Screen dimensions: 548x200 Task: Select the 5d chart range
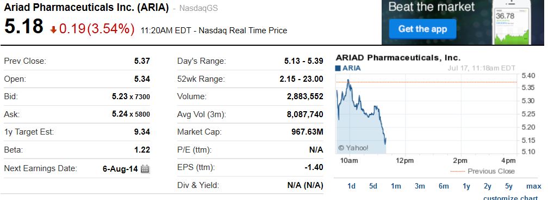(x=373, y=186)
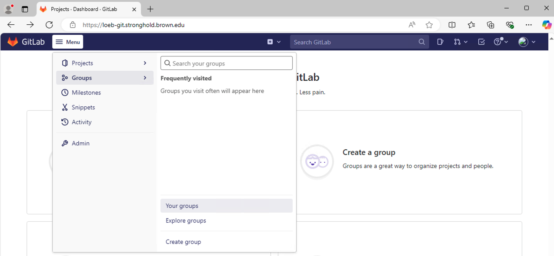Expand the user avatar dropdown menu

(x=527, y=42)
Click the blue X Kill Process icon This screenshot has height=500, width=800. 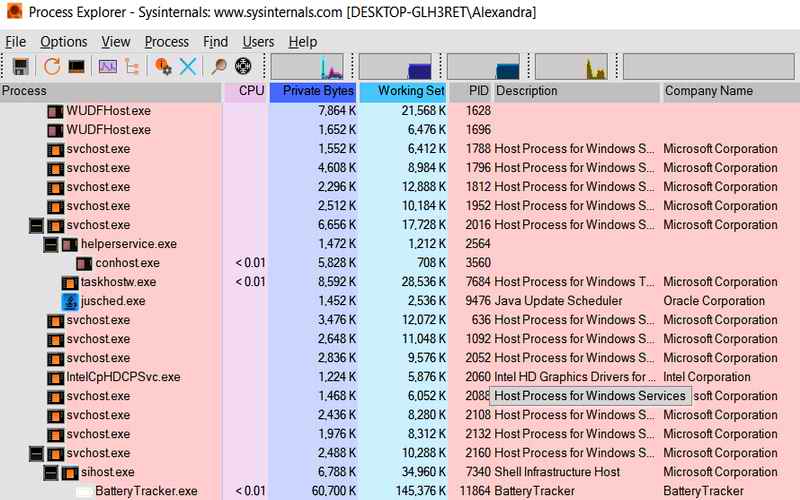(188, 67)
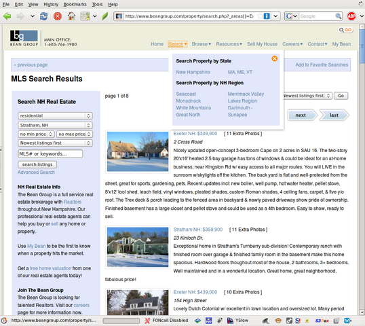The height and width of the screenshot is (326, 365).
Task: Close the Search Property popup
Action: click(275, 58)
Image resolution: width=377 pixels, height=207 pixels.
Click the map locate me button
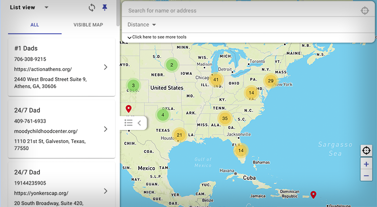pos(366,151)
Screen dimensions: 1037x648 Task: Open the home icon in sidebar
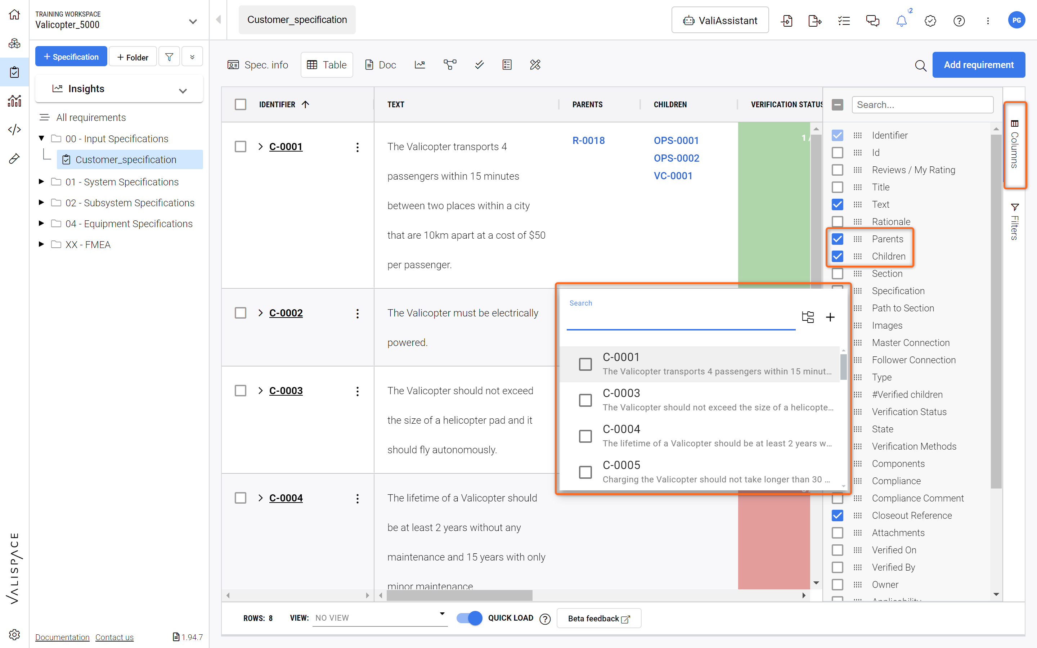click(x=14, y=15)
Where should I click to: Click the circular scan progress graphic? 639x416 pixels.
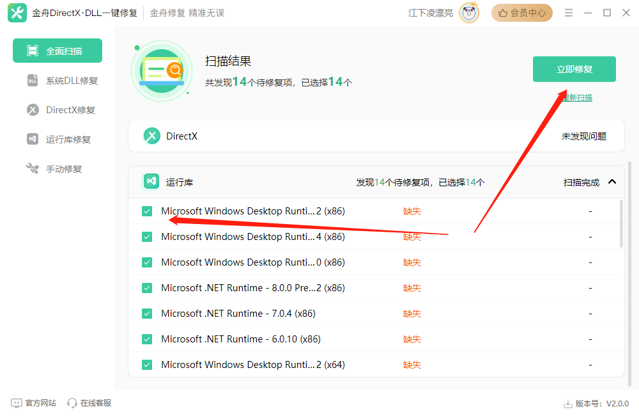162,71
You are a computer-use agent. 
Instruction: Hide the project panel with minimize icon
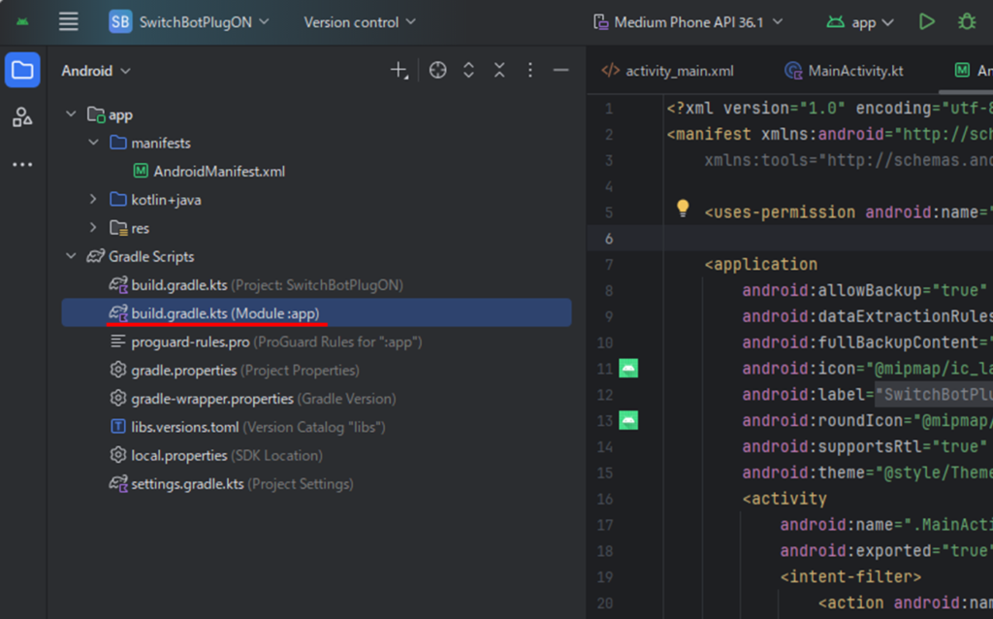click(x=561, y=70)
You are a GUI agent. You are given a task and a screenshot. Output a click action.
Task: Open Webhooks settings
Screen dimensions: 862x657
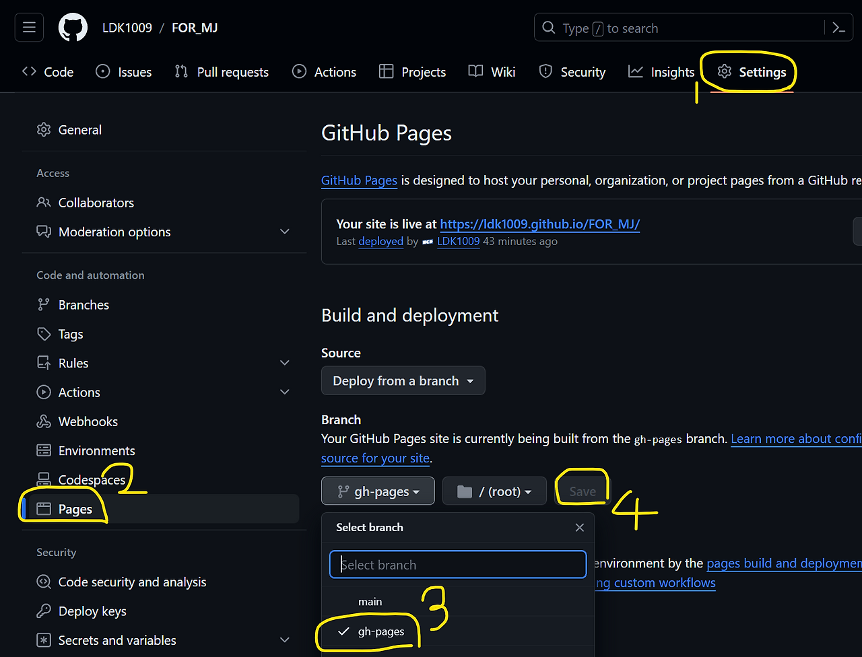(86, 421)
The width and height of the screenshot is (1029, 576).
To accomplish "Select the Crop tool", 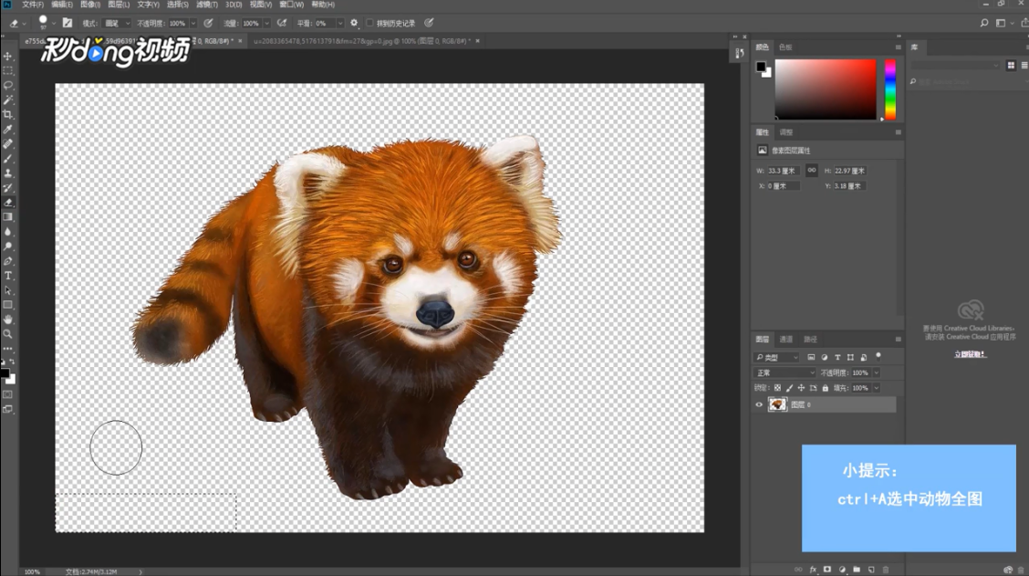I will (x=8, y=114).
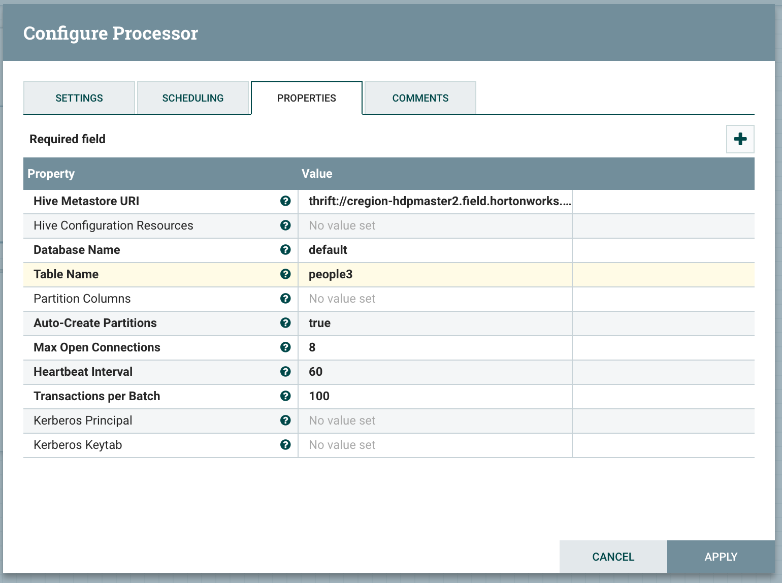Click the add property plus icon
Image resolution: width=782 pixels, height=583 pixels.
(x=740, y=139)
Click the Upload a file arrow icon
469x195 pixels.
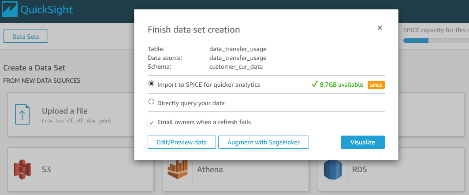point(22,114)
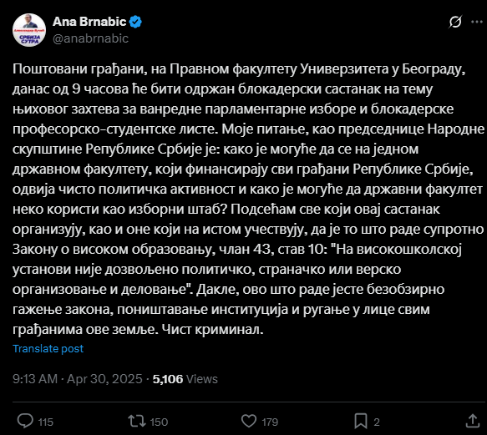Image resolution: width=487 pixels, height=435 pixels.
Task: Open the 9:13 AM Apr 30, 2025 timestamp
Action: tap(78, 379)
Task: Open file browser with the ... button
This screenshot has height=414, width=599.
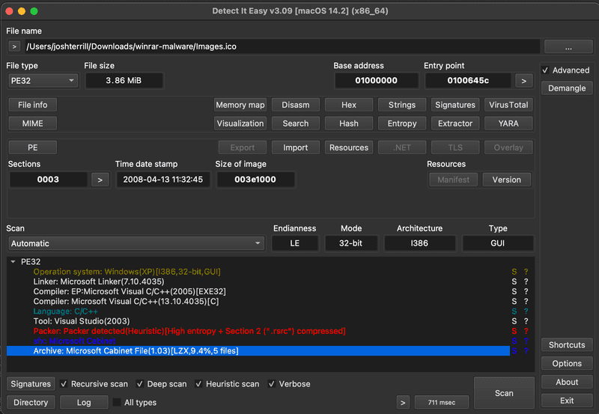Action: [x=568, y=46]
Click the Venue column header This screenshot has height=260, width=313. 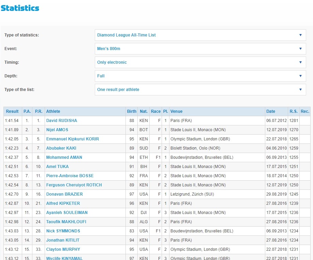(177, 111)
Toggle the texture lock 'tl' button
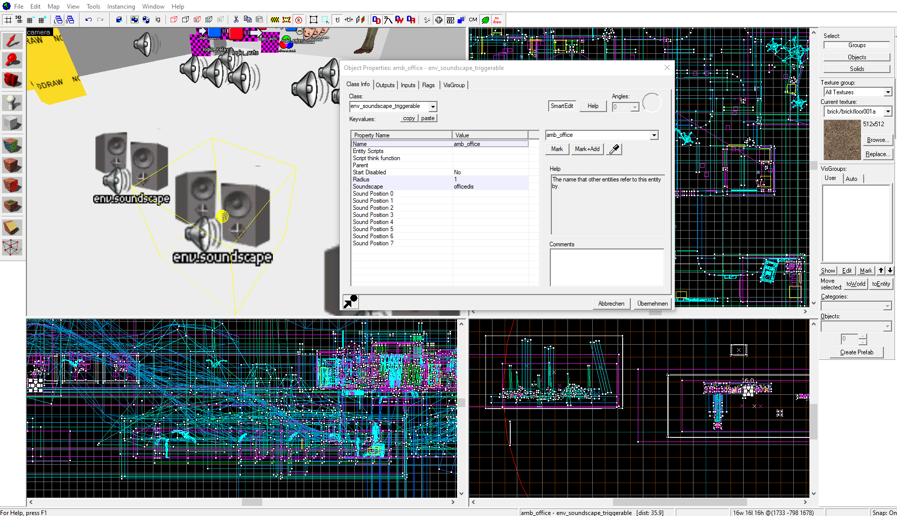 [337, 20]
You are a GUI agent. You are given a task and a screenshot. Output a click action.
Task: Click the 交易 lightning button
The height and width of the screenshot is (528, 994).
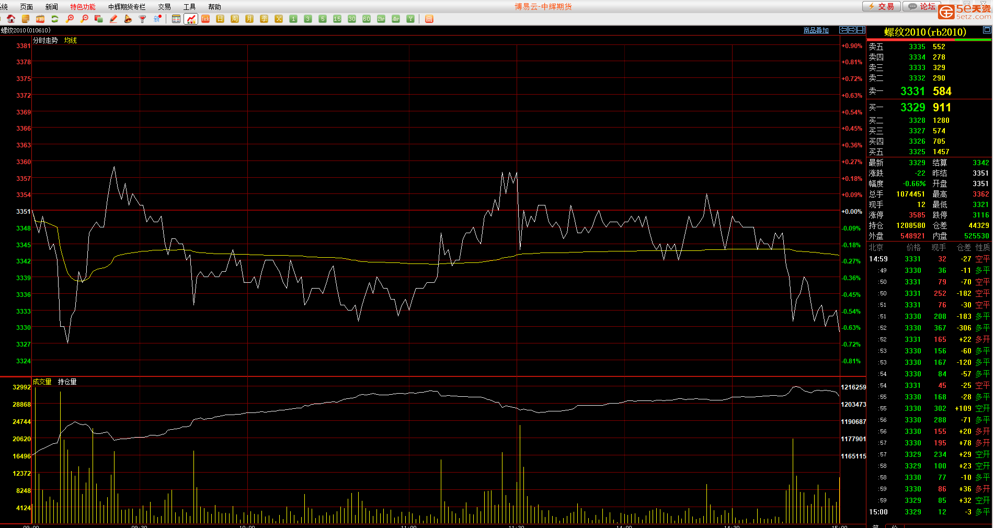tap(881, 6)
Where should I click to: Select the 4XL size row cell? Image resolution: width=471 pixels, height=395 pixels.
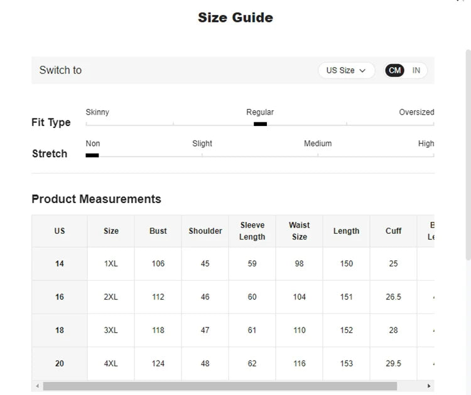[x=111, y=363]
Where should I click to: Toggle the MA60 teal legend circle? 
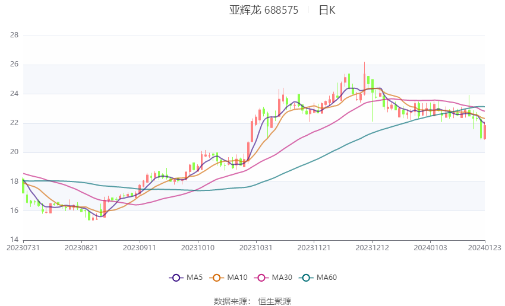[306, 278]
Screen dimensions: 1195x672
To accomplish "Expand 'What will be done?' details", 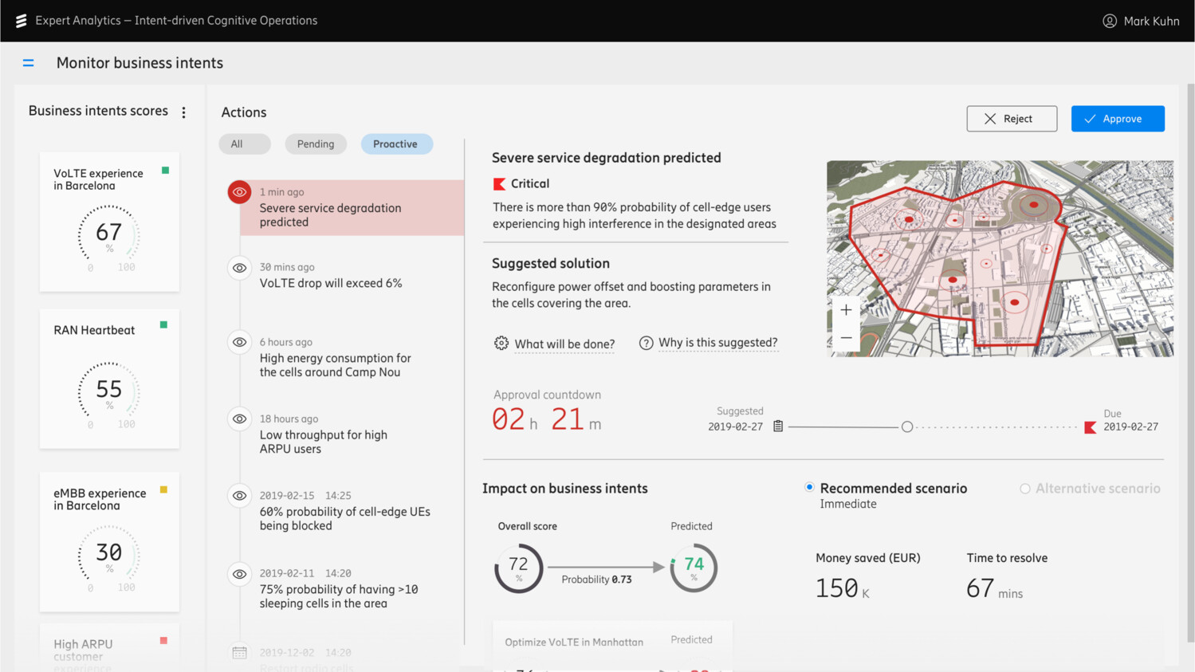I will click(564, 344).
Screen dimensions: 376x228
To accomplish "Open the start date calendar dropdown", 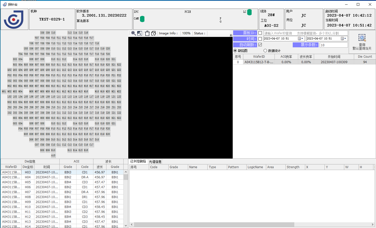I will point(301,38).
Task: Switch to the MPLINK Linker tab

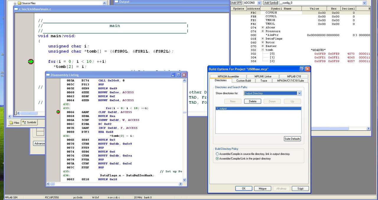Action: [263, 77]
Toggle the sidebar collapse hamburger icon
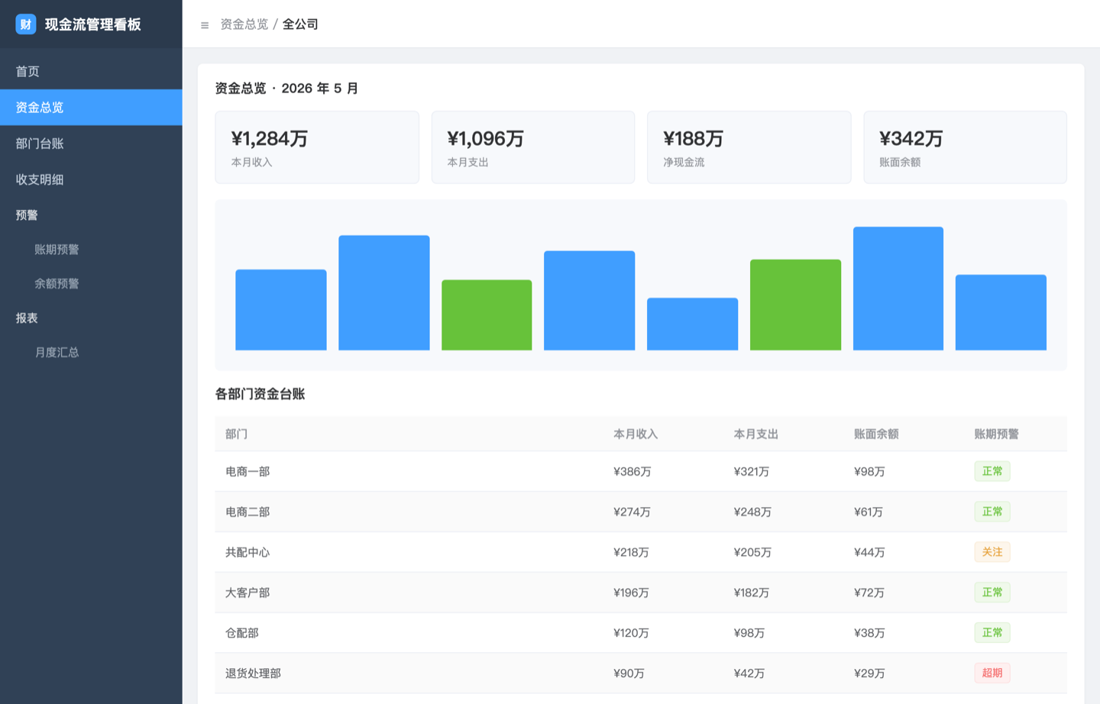1100x704 pixels. tap(205, 25)
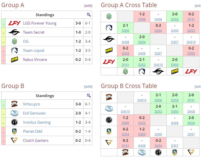Image resolution: width=201 pixels, height=158 pixels.
Task: Click Team Liquid logo in Group A cross table's bottom row
Action: click(142, 72)

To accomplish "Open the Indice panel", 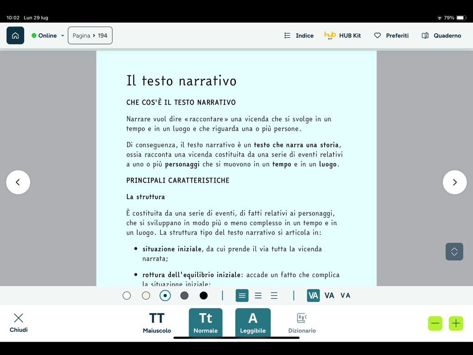I will [298, 35].

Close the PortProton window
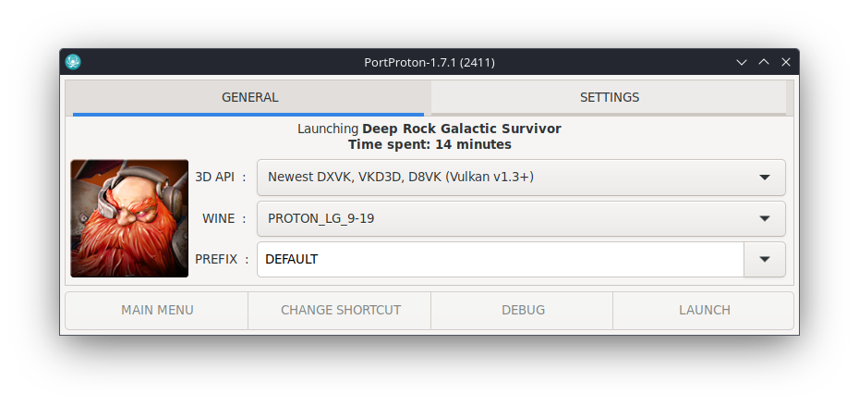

===

== ASSIGNMENT ==
Using the data above, show each line where "file" occurs.

== ANSWER FOR THIS EXERCISE ==
Click the Upload a file arrow icon
Task: Open file browser with the ... button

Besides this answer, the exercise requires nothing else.